We can also thank Parkin for the offshore oil drilling that still marks Long Beach’s coast. Fear of subsidence motivated Long Beach residents to reject a proposal for offshore drilling in 1958. In ‘62, after the subsidence had stopped, voters approved the initiative. It grants the city rights to control the rate of oil production and repressuring to counteract subsidence. The derricks are disguised as islands, with fake palms and waterfalls. By 2011, the islands had produced a billion gallons of oil.
Along with his accomplished career in petroleum (also working for the Signal Hill Oil Company and the Del Amo Energy Company), Parkin served as a member of the Bluff Park Neighborhood Association and lived there 33 years. He had a special fondness for this pocket park and actually wrote about it the BPNA’s Newsletter in September 2010:
“The irregular shaped intersection was at one time a part of the old PE [Pacific Electric]
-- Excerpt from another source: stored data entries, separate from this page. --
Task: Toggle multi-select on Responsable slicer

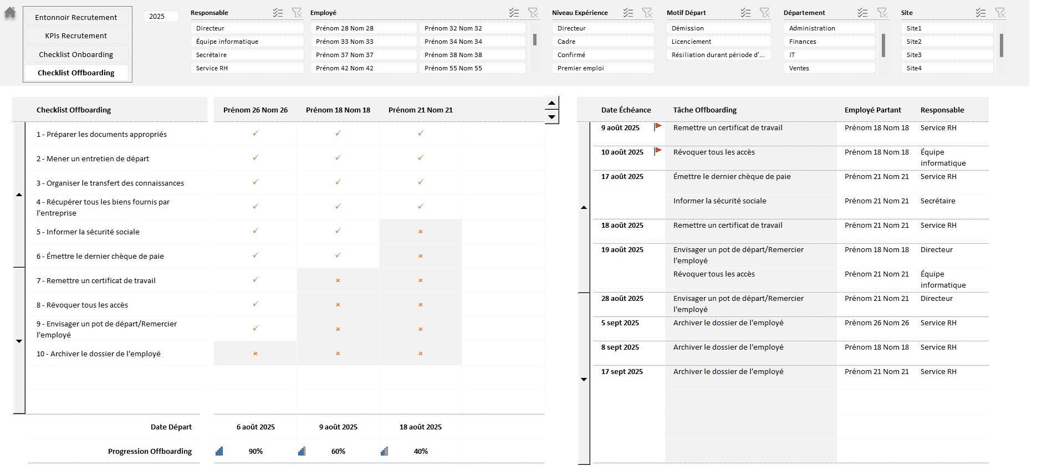Action: 278,13
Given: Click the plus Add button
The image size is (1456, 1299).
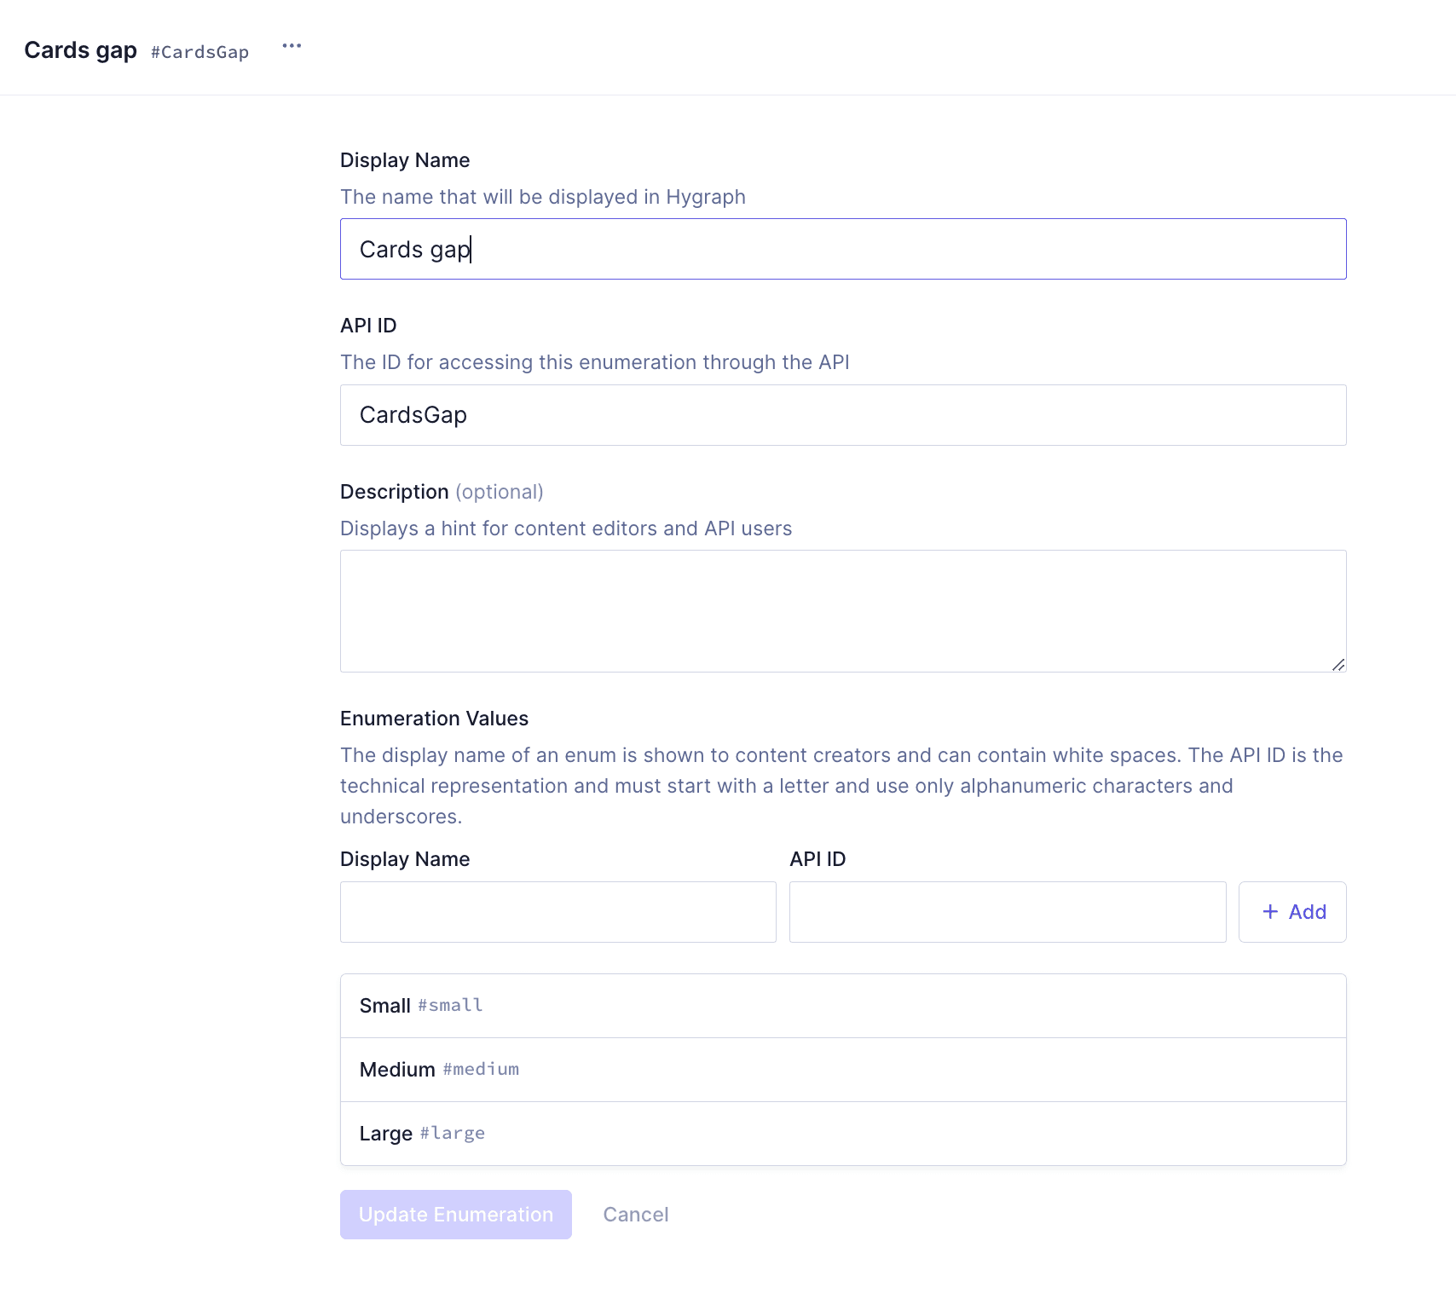Looking at the screenshot, I should [1291, 912].
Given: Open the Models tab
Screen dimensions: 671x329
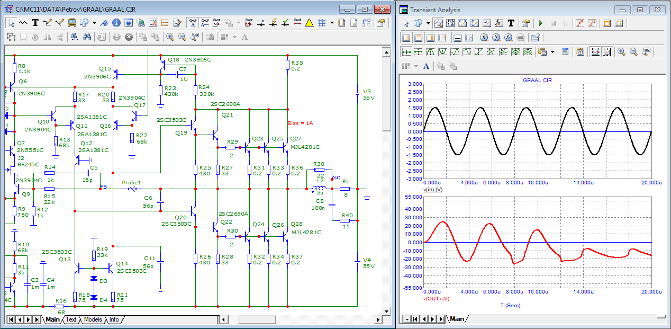Looking at the screenshot, I should pos(93,319).
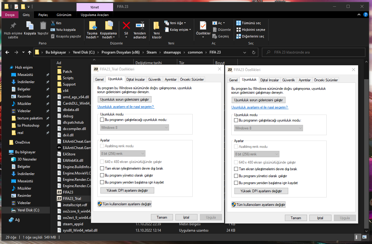Screen dimensions: 372x244
Task: Click the Yeniden adlandır (Rename) icon
Action: click(x=140, y=29)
right-of-way, long since abandoned. At the intersection there is a triangular shaped patch of pavement, approximately 30 feet on each of its sides, in the center of the intersection. It is this area that is scheduled for landscaping. Because of cost considerations there will be no irrigation system installed, which makes the project somewhat unique. After the city has completed the project, the neighborhood will have to step forward and nourish the planting until it is well established.”
The green space is currently tended to solely by residents of the neighborhood, including Parkin himself when he was still alive.
City attorney Charles Parkin delivered heartfelt thanks to the council, mayor, and BPNA for honoring his father.
“This space is actually right out front of where my grandma used to live, he was always tinkering with [the space] so this is kinda fitting,” said the younger Parkin.
“He was seen as an icon in the neighborhood who was admired by everyone,” said Price in her recommendation to the council.
A dedication took place on Saturday, August 18th.